On marketing restrictions, another part of the jigsaw is how these foods are marketed, in particular to children, which is of course the central tenet of today’s debate. I thank the Centre for Social Justice and Cancer Research UK—I met both last week—and the Obesity Health Alliance for their recent reports highlighting the marketing of products high in fat, sugar and salt, or HFSS, to children. All are welcome updates that add to the debate.

This month marks 10 years since the first round of regulations to limit children’s exposure to marketing of products high in fat, salt and sugar, when we banned advertising of HFSS products in children’s television programming. We monitor that closely, including in my own home. At the weekend I tried to explain the premise of this debate to my children and, last night, when I phoned home, they told me that while watching a well-known commercial television channel they saw a slush drink mixed with sweets. Such products are being monitored closely in the Minister’s household as well as by my officials. When I get home, I will ask my children to show me that.

Recently, we welcomed the Committee of Advertising Practice strengthening the non-broadcast regulations to ban marketing of HFSS products in children’s media, including in print, cinema, online and on social media. That point was made strongly by my hon. Friend the Member for Angus (Kirstene Hair) in her excellent speech.
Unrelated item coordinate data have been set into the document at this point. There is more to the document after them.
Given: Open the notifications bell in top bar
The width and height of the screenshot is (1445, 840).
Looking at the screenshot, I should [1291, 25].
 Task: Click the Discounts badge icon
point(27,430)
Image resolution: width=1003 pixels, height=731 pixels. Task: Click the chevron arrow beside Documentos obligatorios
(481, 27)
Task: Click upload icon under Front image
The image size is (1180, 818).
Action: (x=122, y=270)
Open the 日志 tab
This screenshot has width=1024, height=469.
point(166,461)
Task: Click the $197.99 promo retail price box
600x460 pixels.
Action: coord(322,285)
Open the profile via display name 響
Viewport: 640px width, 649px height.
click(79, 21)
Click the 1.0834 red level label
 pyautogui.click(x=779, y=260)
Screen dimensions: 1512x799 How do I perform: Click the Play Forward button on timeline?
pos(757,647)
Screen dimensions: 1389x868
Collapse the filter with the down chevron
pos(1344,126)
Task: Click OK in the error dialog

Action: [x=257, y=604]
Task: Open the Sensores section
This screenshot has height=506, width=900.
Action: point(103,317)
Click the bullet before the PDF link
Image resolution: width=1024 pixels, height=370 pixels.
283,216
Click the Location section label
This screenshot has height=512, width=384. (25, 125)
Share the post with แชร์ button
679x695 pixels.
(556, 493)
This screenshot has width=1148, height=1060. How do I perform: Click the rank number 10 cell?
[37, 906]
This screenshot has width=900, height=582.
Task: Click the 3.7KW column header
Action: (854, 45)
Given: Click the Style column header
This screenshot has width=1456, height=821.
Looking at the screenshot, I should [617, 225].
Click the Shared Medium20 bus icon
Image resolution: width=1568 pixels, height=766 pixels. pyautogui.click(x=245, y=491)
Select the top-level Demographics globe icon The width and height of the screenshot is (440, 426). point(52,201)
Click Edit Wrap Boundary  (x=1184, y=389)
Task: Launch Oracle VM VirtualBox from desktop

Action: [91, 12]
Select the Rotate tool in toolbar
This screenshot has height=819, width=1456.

The restrictions that the UK has in place, therefore, are among the toughest in the world, but I want to ensure that in the fast-paced world of marketing—many people spoke about how quickly that world is moving—it stays that way. We heard lots of “go further” calls, including by the hon. Member for Bristol East, and that is why we have invested £5 million to establish a policy research unit on obesity that will consider all the latest evidence on marketing and obesity, including in the advertising space. That is also why we are updating something called the nutrient profile model, which does not sound exciting but is important. It is the tool that helps advertisers determine which food and drink products are HFSS and, as a result, cannot be advertised to children. The purpose is to ensure that the model reflects the latest dietary advice. Public Health England expects to consult on that in early 2018.